═══ Records for this exercise
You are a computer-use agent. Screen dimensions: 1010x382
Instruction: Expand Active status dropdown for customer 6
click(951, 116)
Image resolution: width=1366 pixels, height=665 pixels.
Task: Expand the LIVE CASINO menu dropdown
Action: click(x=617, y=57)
══════
• [Problem details] Each of the lines above must appear again, unchanged.

• [Completed exercise]
You are a computer-use agent. Screen dimensions: 1010x382
Instruction: Expand Active status dropdown for customer 6
click(951, 116)
Image resolution: width=1366 pixels, height=665 pixels.
Task: Expand the LIVE CASINO menu dropdown
Action: click(x=617, y=57)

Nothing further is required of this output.